# 01.112 Machine Learning Design Project

## About the Project

We have 4 datasets in the `/data` folder. For each dataset, there is: 
- a labelled training set train, 
- an unlabelled development set `dev.in`
- a labelled development set `dev.out` 

The labelled data has the format of: `token` `\t` `tag`
- one token per line
- token and tag separated by tab 
- single empty lines that separates sentences

For the labels, they are slightly different for different datasets.
- SG, CN (Entity):
    - B-*: Beginning of entity
    - I-*: Inside of entity
    - O: Outside of any entity
- EN, AL (Phrase):
    - B-VP: Beginning of Verb Phrase
    - I-VP: Inside of Verb Phrase
    - *-NP: Noun Phrase
    - *PP: Propositional Phrase
    - O: Outside of any phrase

*Goal*: Build sequence labelling systems from training data (x) and use it to predict tag sequences for new sentences (y).

## Team members 
- Andri Setiawan Susanto
- Eldon Lim 
- Tey Siew Wen

## Part 1
Already completed individually.

## Part 2

a) Write a function that estimates the emission parameters from the training set using MLE (maximum likelihood estimation):

b)

1. Make a modified training set by replacing those words that appear $<k$ times in the training set with a special word token `#UNK#` before training.
2. During testing phase, ifaworddoesnot appear in the modified training set, we also replace that wordwith `#UNK#`.
3. Compute Emission Paramters with the function in (a)

For all the four datasets EN, AL, CN, and SG, learn these parameters with `train`, and evaluate your
system on the development set `dev.in` for each of the dataset.

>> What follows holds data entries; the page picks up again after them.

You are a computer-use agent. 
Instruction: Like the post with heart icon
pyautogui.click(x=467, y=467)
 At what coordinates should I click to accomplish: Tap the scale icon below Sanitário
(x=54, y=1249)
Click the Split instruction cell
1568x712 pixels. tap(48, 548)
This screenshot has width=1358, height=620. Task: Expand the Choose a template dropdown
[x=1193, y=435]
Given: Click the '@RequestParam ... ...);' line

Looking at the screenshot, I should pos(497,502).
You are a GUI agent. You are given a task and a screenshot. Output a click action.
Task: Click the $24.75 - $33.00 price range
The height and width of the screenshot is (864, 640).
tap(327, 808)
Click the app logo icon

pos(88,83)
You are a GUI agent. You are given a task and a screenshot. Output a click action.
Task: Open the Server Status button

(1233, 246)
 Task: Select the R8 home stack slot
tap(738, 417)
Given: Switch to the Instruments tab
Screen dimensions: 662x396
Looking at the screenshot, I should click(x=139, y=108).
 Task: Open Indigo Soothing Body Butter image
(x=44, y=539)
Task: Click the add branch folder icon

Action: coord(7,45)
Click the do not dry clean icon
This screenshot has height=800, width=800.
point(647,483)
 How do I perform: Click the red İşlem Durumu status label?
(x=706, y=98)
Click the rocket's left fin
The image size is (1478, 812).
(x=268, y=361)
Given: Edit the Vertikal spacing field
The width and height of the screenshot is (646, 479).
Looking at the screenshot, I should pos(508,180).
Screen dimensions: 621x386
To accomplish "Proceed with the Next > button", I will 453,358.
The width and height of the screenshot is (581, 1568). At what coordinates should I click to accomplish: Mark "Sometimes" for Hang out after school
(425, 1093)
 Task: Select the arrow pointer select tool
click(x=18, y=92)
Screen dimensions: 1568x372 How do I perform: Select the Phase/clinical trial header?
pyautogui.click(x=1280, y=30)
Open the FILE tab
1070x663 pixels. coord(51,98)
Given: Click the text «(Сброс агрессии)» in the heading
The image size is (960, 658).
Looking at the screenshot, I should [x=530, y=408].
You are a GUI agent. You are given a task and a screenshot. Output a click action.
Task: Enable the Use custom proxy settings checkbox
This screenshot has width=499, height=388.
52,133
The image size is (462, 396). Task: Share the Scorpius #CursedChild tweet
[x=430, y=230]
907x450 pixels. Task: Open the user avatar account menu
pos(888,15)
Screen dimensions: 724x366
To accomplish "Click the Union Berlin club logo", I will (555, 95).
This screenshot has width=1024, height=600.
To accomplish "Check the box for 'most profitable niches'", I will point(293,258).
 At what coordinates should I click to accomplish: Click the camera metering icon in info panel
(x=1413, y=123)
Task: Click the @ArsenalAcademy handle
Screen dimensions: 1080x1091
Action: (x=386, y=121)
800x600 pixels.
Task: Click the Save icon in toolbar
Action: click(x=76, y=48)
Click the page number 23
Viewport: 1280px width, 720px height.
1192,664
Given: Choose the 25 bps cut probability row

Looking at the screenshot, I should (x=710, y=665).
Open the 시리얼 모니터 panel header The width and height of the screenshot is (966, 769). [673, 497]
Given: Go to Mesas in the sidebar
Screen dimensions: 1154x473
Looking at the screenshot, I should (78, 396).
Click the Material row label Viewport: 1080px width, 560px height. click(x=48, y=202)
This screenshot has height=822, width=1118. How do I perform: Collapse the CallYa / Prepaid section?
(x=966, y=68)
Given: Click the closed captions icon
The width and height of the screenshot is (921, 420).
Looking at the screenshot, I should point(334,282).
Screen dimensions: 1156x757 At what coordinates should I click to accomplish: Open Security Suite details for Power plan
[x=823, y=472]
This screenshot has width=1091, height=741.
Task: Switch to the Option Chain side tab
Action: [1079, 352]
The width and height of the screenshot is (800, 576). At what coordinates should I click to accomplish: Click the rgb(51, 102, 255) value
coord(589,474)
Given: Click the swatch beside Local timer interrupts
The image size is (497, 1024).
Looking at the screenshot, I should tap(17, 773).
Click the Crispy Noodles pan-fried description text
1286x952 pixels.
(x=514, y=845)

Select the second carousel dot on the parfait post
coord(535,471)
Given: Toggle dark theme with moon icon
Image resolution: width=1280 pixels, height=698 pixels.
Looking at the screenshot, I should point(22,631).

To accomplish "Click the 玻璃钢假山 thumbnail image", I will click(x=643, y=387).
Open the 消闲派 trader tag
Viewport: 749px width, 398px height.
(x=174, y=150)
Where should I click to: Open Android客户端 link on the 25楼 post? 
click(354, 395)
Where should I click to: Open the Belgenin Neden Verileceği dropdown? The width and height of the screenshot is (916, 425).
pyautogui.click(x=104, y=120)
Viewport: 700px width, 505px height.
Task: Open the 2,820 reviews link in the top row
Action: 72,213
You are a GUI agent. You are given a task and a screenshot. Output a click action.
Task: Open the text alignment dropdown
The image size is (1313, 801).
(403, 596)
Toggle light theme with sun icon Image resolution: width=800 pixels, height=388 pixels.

Write your output to `dev.p2.out`
for the four datasets respectively. Compare your outputs and the gold-standard outputs in `dev.out`
and report the precision, recall and F scores of such a baseline system for each dataset.

In [6]:
import numpy as np
import pandas as pd
from collections import defaultdict, Counter

def emissionPara(arr, k, replaceWord):
    x_counter = defaultdict(int)
    y_counter = defaultdict(int)
    xy_counter = defaultdict(int)
    x_labels = defaultdict(list)
    emission_params = {}
    xy_dict = {}

    for x_y in arr:
        x, y = x_y[0].split(" ")
        x_counter[x] += 1
        y_counter[y] += 1
        xy_counter[x,y] += 1
        if y not in x_labels[x]:
            x_labels[x].append(y)

    x_to_remove = [x for x in x_counter if x_counter[x] < k]

    for r in x_to_remove:
        count = x_counter[r]
        for label in x_labels[r]:
            x_labels[replaceWord] += x_labels[r]
            xy_counter[replaceWord, label] += count
        del x_labels[r]
        del x_counter[r]

    for x_y, x_y_count in xy_counter.items():
        y = x_y[1]
        emission_params[x_y] = x_y_count / y_counter[y]

    # get best labels
    for x, labels in x_labels.items():
        emission_probs = np.zeros(len(labels))
        for i in range(len(labels)):
            label = labels[i]
            if (x,label) in xy_counter:
                emission_probs[i] = xy_counter[x,label]
        xy_dict[x] = labels[np.argmax(emission_probs)]
    
    return emission_params, x_counter.keys(), xy_dict

def predict(data, xy_dict, replaceWord):
    print("Predicting labels")
    start = time.process_time()
    result = pd.DataFrame()
    
    def replace_string(x):
        if x not in xy_dict:
            return "{} {}".format(replaceWord, xy_dict[replaceWord])
        else:
            return "{} {}".format(x, xy_dict[x])
         
    return data["x"].apply(lambda s: replace_string(s) if str(s) != "nan" else " ")

In [39]:
for k,v in emission_dict.items():
    if "#UNK#" in k:
        print(k,v)

('#UNK#', 'B-NP') 0.09402811542120283
('#UNK#', 'I-NP') 0.1504094081441996
('#UNK#', 'I-ADJP') 0.2961672473867596
('#UNK#', 'B-ADVP') 0.0726507713884993
('#UNK#', 'B-VP') 0.08871365204534254
('#UNK#', 'I-VP') 0.12324047642484497
('#UNK#', 'B-ADJP') 0.1901770416904626
('#UNK#', 'O') 0.0030160857908847183
('#UNK#', 'B-PP') 0.0028280850600968075
('#UNK#', 'I-ADVP') 0.09917355371900827
('#UNK#', 'B-INTJ') 0.4230769230769231
('#UNK#', 'I-UCP') 0.5
('#UNK#', 'B-SBAR') 0.001579778830963665
('#UNK#', 'I-INTJ') 0.5714285714285714
('#UNK#', 'B-LST') 0.18181818181818182


In [94]:
from csv import QUOTE_NONE
import time

k = 3
replaceWord = "#UNK#"
data_folders = ["AL", "EN","CN","SG"]
for x in ["SG"]:
    print("Performing sentiment analysis for data folder ", x)
    train_data = "./data/{}/train".format(x)
    test_data = "./data/{}/dev.in".format(x)
    test_result = "./data/{}/dev.out".format(x)
    
    train_data = pd.read_csv(train_data, sep='\r\n', names=['x_y'],index_col=False, engine="python", encoding="UTF-8").to_numpy()
    emission_dict, valid_x, xy_dict = emissionPara(train_data, k, replaceWord)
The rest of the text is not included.